**Problem description:** Return every line of the entries that includes the word "blue".

**Task inputs:**
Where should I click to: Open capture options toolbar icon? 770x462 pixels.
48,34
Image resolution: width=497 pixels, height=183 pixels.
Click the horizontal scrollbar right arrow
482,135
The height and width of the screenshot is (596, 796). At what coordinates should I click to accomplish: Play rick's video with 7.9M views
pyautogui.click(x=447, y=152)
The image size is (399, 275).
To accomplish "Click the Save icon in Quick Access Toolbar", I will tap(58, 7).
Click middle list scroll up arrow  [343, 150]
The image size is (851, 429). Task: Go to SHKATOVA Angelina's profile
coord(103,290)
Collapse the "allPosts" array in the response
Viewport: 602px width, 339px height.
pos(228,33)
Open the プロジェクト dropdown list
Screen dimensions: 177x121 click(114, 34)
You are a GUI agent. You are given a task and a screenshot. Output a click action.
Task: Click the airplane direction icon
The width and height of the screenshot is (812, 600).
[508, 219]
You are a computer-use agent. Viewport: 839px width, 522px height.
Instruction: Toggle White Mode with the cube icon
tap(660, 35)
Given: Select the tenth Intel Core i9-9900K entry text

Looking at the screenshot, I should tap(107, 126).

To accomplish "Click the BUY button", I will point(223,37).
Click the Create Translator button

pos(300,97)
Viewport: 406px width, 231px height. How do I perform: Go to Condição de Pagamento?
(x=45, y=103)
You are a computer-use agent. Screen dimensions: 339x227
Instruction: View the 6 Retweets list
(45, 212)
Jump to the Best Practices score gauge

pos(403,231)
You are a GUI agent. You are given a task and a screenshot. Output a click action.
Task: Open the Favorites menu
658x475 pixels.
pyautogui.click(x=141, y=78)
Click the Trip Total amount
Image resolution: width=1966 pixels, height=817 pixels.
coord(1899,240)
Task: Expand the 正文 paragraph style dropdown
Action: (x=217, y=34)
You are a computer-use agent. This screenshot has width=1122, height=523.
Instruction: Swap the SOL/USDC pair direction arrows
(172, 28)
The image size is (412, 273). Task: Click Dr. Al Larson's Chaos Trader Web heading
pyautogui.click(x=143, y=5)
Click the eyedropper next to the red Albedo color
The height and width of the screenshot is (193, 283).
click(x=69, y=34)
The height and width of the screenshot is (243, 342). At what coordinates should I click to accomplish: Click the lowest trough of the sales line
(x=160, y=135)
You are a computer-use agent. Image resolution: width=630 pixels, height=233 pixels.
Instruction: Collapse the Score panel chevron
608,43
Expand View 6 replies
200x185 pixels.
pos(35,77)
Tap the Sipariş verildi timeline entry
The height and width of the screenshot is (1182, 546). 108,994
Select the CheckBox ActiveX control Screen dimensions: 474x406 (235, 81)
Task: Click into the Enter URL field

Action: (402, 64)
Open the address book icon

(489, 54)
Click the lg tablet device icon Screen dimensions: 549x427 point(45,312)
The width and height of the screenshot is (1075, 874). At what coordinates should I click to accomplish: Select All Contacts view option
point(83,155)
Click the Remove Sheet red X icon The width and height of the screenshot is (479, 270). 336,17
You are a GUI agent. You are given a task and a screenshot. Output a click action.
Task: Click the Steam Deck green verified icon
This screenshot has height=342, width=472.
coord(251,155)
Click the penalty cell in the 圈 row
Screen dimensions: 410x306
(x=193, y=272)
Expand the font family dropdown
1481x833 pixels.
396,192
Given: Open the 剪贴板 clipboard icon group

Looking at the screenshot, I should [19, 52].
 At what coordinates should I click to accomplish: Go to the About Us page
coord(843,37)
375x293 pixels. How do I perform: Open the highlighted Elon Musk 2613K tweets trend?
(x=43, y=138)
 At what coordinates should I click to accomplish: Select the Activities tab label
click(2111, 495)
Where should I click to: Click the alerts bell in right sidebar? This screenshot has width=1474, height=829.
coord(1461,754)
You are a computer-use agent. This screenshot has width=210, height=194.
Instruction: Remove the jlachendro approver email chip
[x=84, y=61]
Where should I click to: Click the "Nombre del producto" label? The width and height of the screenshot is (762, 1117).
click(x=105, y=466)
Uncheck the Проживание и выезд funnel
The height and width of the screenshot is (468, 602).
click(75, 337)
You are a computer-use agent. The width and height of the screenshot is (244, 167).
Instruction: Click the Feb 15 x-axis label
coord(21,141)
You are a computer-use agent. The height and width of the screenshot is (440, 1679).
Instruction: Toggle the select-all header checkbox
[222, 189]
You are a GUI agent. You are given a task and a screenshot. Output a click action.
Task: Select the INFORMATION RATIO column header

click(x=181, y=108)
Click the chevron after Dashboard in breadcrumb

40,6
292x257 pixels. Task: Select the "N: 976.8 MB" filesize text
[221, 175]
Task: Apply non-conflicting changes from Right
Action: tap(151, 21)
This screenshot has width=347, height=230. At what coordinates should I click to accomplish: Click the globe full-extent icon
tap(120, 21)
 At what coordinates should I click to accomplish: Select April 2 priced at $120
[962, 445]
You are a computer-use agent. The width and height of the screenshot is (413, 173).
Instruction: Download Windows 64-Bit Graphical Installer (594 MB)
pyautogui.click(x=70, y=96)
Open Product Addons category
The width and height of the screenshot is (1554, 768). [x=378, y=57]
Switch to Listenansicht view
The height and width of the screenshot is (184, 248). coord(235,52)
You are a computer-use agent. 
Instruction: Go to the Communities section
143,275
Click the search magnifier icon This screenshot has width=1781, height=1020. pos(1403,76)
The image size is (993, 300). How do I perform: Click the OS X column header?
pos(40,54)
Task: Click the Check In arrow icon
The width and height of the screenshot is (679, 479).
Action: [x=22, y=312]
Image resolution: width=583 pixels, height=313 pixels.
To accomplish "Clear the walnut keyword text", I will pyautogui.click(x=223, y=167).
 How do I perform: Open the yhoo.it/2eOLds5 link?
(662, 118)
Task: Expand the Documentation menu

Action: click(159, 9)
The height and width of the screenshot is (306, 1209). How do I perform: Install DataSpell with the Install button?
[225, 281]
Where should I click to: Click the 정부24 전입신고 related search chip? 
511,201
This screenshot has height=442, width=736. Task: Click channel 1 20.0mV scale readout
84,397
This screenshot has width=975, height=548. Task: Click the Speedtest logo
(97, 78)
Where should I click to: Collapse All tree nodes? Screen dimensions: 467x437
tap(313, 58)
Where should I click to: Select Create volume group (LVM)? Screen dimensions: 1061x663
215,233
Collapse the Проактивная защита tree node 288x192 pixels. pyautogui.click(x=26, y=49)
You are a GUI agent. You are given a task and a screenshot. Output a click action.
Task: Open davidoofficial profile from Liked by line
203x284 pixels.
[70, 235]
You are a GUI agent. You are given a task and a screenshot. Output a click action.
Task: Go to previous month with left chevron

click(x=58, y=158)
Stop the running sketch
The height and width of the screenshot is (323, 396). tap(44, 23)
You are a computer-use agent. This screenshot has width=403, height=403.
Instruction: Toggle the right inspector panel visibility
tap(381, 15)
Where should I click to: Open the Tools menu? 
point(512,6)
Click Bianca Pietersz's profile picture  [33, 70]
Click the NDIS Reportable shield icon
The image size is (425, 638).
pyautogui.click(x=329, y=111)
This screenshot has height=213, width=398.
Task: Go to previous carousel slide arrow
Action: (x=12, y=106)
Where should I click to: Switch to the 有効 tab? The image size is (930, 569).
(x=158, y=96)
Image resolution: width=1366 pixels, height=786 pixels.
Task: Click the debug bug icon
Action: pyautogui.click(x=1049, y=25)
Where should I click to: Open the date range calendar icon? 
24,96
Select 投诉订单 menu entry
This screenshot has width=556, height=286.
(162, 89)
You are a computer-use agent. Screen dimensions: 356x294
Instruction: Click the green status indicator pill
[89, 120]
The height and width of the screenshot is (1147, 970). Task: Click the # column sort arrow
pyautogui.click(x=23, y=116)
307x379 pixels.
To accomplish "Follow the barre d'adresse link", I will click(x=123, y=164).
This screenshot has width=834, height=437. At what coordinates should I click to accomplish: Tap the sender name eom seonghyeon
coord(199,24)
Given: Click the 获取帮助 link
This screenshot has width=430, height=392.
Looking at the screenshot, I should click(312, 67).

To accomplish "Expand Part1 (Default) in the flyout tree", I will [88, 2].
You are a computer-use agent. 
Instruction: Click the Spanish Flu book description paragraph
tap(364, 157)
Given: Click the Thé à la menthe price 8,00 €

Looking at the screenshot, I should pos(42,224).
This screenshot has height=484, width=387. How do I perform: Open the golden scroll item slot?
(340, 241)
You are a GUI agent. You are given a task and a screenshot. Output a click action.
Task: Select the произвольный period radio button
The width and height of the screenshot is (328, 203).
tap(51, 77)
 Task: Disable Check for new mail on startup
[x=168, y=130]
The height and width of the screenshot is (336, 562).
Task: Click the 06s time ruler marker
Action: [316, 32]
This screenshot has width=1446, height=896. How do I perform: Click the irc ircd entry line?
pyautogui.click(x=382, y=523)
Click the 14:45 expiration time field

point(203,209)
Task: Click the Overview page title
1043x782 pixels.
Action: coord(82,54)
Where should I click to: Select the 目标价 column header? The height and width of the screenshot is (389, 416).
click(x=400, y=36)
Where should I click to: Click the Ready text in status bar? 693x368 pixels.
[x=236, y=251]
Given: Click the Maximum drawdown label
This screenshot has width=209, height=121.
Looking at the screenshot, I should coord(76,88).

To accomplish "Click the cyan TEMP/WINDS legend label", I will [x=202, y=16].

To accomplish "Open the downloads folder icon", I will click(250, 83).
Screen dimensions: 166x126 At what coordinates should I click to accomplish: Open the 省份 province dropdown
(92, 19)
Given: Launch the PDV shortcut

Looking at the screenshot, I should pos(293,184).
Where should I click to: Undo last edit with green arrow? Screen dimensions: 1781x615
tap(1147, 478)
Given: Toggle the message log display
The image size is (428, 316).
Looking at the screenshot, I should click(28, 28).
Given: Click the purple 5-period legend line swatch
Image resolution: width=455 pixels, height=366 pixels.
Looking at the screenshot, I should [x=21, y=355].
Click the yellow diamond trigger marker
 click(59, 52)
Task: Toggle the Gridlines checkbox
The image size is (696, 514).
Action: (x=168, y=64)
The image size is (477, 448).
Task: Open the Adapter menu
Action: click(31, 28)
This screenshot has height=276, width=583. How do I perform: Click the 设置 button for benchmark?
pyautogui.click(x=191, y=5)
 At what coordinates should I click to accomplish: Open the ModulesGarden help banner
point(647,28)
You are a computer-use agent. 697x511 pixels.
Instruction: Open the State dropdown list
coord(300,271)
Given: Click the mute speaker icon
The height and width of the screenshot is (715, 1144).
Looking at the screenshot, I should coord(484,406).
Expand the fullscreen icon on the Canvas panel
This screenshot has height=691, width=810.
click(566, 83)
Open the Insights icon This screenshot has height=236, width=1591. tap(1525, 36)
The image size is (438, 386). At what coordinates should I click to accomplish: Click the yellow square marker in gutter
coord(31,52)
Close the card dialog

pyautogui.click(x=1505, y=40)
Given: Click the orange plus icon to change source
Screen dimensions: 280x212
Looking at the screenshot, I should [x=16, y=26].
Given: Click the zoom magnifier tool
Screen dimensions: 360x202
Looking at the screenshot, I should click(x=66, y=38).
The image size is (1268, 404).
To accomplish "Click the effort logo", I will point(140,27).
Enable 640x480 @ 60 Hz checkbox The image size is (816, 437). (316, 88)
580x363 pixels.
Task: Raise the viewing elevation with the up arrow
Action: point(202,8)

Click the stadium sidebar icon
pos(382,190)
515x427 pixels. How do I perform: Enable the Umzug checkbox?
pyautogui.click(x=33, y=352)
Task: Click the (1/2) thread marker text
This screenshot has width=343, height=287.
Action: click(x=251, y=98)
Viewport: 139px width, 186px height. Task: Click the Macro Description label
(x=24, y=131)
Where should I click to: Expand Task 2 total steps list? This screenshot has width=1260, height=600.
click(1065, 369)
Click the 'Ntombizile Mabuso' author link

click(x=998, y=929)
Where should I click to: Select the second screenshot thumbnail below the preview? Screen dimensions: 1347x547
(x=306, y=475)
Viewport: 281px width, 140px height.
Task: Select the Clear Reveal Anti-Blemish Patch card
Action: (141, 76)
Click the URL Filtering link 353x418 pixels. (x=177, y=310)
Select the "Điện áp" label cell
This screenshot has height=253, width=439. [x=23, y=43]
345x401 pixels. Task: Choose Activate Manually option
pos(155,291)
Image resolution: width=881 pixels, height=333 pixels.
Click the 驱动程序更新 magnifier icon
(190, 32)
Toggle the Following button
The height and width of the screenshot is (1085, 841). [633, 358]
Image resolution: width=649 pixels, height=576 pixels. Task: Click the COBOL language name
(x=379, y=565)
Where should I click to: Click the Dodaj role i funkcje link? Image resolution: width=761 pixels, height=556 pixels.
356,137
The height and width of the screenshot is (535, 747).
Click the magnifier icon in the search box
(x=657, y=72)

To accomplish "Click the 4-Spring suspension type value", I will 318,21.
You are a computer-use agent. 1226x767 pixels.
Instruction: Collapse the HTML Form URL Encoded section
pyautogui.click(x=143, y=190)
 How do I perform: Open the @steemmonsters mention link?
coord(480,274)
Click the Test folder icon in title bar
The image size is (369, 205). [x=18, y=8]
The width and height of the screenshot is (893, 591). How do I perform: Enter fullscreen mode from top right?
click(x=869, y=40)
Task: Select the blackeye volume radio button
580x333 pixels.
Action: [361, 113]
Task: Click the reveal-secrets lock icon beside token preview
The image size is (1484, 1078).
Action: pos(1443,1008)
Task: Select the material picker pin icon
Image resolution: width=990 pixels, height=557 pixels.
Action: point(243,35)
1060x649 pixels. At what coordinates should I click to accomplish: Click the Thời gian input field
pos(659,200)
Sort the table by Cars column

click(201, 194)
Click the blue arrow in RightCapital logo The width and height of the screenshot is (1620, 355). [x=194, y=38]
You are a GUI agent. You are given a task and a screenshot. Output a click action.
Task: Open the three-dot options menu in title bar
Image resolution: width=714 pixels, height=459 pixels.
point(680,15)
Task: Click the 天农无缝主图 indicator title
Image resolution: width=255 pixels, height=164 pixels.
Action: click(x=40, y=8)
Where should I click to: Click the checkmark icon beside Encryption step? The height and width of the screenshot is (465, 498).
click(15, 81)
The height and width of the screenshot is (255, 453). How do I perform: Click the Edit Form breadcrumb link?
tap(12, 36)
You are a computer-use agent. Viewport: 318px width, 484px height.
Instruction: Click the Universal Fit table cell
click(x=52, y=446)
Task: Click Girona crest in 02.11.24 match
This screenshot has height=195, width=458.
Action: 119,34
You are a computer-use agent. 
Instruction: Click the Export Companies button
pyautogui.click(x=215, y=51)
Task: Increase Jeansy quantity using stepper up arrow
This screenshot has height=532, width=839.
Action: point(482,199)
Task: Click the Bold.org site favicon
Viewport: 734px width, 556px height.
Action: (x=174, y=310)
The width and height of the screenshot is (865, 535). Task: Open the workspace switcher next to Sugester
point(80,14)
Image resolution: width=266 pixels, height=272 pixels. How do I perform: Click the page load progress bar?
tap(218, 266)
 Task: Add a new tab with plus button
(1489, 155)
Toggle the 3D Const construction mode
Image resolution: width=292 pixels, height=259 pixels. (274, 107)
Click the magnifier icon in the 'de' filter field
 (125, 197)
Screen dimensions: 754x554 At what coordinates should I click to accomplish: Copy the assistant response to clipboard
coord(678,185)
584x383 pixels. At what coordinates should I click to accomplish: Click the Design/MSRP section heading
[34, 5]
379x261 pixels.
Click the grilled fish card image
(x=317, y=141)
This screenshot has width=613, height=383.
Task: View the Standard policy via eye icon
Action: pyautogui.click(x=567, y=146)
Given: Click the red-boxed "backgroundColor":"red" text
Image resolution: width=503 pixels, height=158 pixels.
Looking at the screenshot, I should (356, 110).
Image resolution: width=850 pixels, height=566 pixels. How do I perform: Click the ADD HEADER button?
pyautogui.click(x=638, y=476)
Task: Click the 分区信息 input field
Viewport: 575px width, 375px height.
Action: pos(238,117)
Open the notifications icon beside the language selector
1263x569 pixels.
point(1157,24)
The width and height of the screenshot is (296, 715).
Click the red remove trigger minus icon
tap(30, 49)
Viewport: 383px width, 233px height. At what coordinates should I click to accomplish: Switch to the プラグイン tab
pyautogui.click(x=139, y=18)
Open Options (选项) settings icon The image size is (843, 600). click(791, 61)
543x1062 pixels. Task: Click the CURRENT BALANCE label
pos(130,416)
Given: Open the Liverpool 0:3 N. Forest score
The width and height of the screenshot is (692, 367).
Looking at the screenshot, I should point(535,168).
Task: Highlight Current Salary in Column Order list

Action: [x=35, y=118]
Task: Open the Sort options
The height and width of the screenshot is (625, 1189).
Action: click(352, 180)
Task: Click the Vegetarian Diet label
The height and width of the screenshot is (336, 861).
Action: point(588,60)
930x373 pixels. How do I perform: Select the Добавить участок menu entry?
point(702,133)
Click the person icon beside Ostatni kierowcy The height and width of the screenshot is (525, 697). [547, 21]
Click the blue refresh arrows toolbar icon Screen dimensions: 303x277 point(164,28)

**Output for this task:**
Click the blue arrow in RightCapital logo The width and height of the screenshot is (1620, 355). [x=194, y=38]
Click the blue refresh arrows toolbar icon Screen dimensions: 303x277 point(164,28)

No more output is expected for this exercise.